Key Assets

National Distributor of Packaging Equipment and Supplies-20 Locations

Recent Revenue of Approximately $115 Million Annually

 Headquarters near Houston and Chicago

Our firm has been retained to sell the business or assets (primarily inventory and accounts receivable) of Gulf Packaging, Inc. (“GPI” or “the Company”) which has been providing quality packaging equipment and supplies to a national market since the mid ‘70s.  The Company has a history of exceeding customer expectations by offering an extensive range of packaging products, top quality service, competitive prices, and a knowledgeable staff.  GPI sells its products through several independent entities (“Affiliates”), which it intended to roll up into GPI, and some of which may be available for acquisition along with GPI.  When GPI is combined with its Affiliates, there are twenty 20 warehousing locations, both public and private. In combination with the Affiliates, GPI’s aggregate historical monthly sales are approximately $9.5 million.

Inventory by Category:
Strapping – Steel $562,892.13 Corrugated $219,309.55 Equipment – New $423,437.39
Steel/Poly Seals $64,655.29 Marking/Labeling $112,696.89 Equipment – Used $81,962.37
Tools & Dispensers $111,734.55 Protective Wraps $167,120.20 Shipping Room Supplies $166,349.96
Strapping – Plastic $806,366.75 Stretch Film $747,357.49 $28,804.57
Wire Products $62,803.16 Poly – Bags & Sheets $832,874.93 Parts $1,136,679.66
Tape $499,571.91 Void Fill $20,684.71 Janitorial $43,023.87
Shrink $445,676.90 Edge Protection $246,928.27


The original genesis of GPI and related Affiliates was the formation of Gulf-Great Lakes Packaging Corporation (“GGL”) in 1975 in Chicago, followed by Gulf Systems, Inc. (“GSI”) in 1977 in Houston.  As sales and the customer base increased, new “Gulf-related” entities were formed to serve particular geographic locations. These new entities were separate and independent entities, with the management of the location often receiving a portion of the equity in the new entity.  It was advantageous to maintain offices in various locations as a way to maintain and increase customer satisfaction and reduce shipping times and costs.

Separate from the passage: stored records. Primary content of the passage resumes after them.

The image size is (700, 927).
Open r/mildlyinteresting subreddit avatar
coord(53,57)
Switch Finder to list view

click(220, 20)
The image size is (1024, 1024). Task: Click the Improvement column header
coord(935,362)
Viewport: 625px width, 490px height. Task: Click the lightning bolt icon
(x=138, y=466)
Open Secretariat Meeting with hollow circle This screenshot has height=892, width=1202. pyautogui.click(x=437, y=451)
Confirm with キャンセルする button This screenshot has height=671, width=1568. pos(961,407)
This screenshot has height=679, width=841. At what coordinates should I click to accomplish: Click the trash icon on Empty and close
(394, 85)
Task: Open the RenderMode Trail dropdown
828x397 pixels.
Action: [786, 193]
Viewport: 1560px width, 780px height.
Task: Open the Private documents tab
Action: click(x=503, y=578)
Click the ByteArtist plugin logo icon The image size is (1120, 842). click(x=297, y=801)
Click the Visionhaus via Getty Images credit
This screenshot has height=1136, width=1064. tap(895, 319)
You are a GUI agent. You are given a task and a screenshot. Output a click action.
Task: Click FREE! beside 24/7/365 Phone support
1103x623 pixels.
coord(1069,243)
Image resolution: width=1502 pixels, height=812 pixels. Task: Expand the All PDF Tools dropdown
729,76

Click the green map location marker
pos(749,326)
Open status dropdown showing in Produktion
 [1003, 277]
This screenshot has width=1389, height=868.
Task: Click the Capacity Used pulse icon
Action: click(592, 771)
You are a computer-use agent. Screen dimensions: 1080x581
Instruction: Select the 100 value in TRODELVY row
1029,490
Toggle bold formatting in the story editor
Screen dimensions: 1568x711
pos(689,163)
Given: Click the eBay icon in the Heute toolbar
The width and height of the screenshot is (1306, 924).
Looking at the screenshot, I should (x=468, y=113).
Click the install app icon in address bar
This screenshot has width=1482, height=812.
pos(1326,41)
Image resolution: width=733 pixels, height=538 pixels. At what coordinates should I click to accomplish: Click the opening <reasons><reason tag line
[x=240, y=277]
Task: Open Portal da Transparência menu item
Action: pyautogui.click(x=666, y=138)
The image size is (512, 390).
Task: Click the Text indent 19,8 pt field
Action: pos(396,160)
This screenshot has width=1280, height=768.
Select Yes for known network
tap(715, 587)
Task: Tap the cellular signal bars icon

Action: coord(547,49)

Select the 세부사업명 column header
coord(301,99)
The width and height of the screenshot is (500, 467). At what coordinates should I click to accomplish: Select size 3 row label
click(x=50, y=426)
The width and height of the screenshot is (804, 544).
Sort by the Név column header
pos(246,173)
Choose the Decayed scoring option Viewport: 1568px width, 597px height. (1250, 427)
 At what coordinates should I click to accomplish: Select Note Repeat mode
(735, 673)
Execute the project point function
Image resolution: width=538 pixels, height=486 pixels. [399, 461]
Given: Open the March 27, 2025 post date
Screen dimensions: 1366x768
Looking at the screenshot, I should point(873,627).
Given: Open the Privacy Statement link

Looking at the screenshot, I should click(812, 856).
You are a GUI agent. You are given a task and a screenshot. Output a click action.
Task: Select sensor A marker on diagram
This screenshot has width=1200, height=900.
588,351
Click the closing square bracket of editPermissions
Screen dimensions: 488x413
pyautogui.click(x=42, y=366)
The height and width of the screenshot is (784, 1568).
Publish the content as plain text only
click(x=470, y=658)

GPI was formed as a Texas corporation on February 14, 2012. The concept at the time was for the independent Affiliates to “roll-up” into GPI and operate, if not formally, in practice and in the customers’ eyes, as one large national company. The Affiliates would remain separate legal entities with their own distinct ownership, or would roll up their ownership in exchange for ownership in GPI, and GPI would centralize all of the accounting, marketing and other administrative tasks to take advantage of synergies and minimize costs.  GPI’s equity is held in equal parts by two families (the founding families of GGL and GSI).

Sales dropped in 2013, while GPI experienced increased costs and capital expenditures to make acquisitions and help initiate the informal roll-up. In late 2013, one of GPI’s lenders decided to exit the asset-based finance business, necessitating a refinancing of that credit facility. Roughly simultaneous with this event, GPI’s working capital lender implemented certain risk minimization measures and informed GPI that its working capital facility would be significantly reduced. This lead GPI to seek, and ultimately obtain, replacement financing.

Upon the closing of the new credit facility, in mid-2014, the Company began the process of formalizing the roll-up and attempted to consolidate common operations to eliminate redundancies and capture operating efficiencies. Unfortunately, the Company failed to realize the economies of scale and savings from the roll-up in time to benefit during the historically busy sale season of the second and third quarters in 2014. As a result, the new credit facility was drawn to capacity. The ensuing lack of liquidity necessary for GPI to purchase inventory created an extended sales backlog.  In October 2014, their lender provided notice to the Company regarding the existence of a state of default under the credit agreement.  This, in combination with a number of market anomalies, including the West Coast port slowdown and labor dispute and tightening credit terms from vendors, led to the Company filing for bankruptcy protection in April 2015.

This is an excellent opportunity to acquire a well-established sales/distribution company, or its inventory assets.  There is a significant opportunity to expand the customer base, increase revenue from current products within the Company’s extensive existing customer base, and also to expand into new products through their distribution network.